__Written exercise__. Quote word for word everything in the records from the line containing "Tap the Akebono brake pad product thumbnail" down to the end, leaving out the pictures.
+ + + +
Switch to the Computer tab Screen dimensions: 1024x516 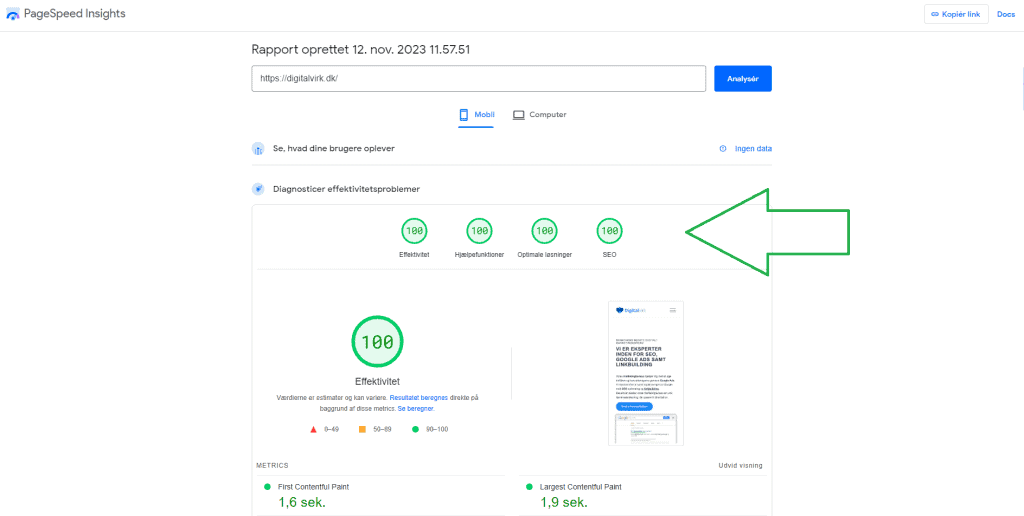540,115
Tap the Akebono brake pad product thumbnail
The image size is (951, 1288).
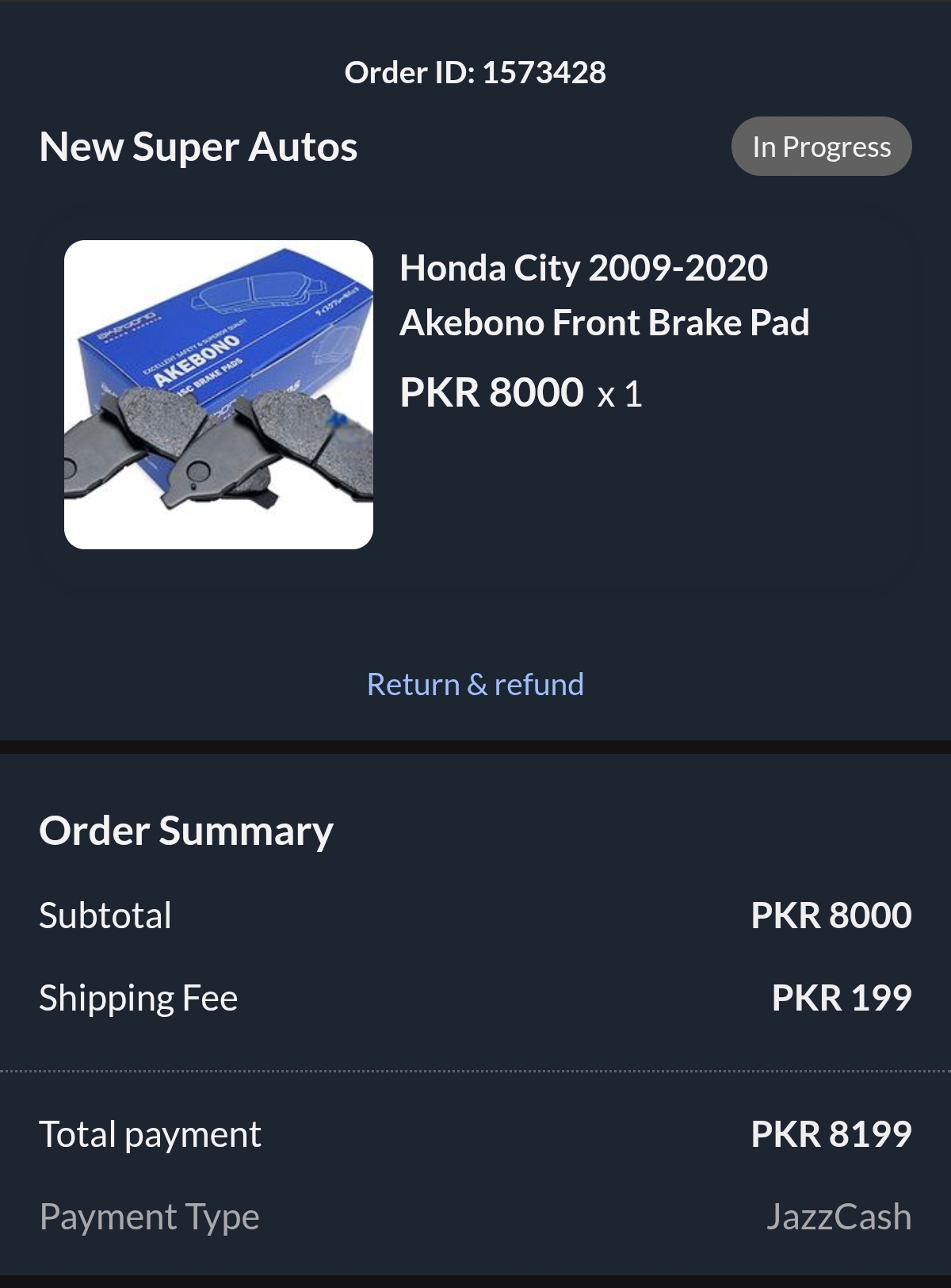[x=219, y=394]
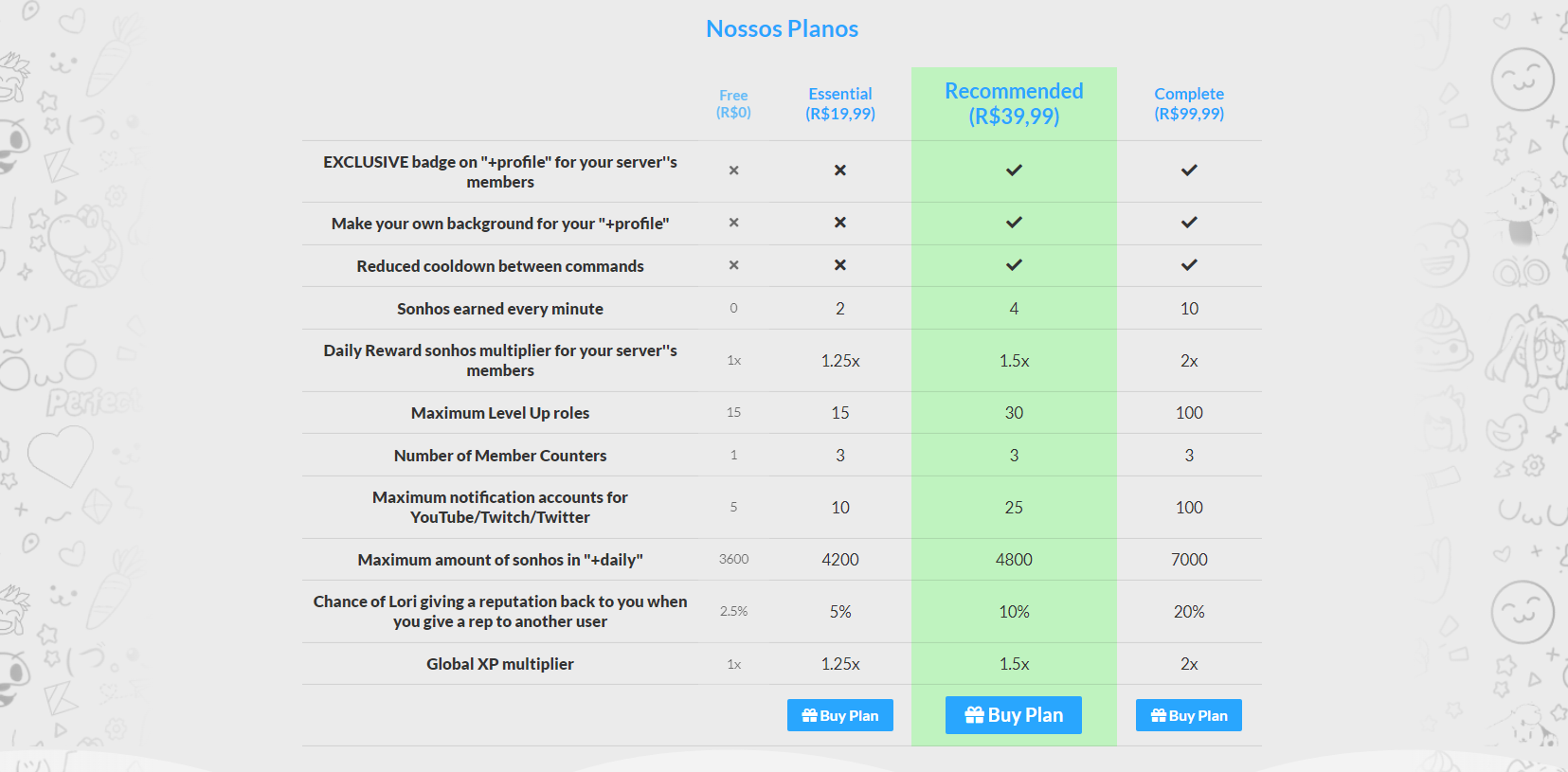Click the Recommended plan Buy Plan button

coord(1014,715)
+ + + +
__Written response__.
Tap the Akebono brake pad product thumbnail
The image size is (951, 1288).
[x=219, y=394]
Click the Recommended plan Buy Plan button

coord(1014,715)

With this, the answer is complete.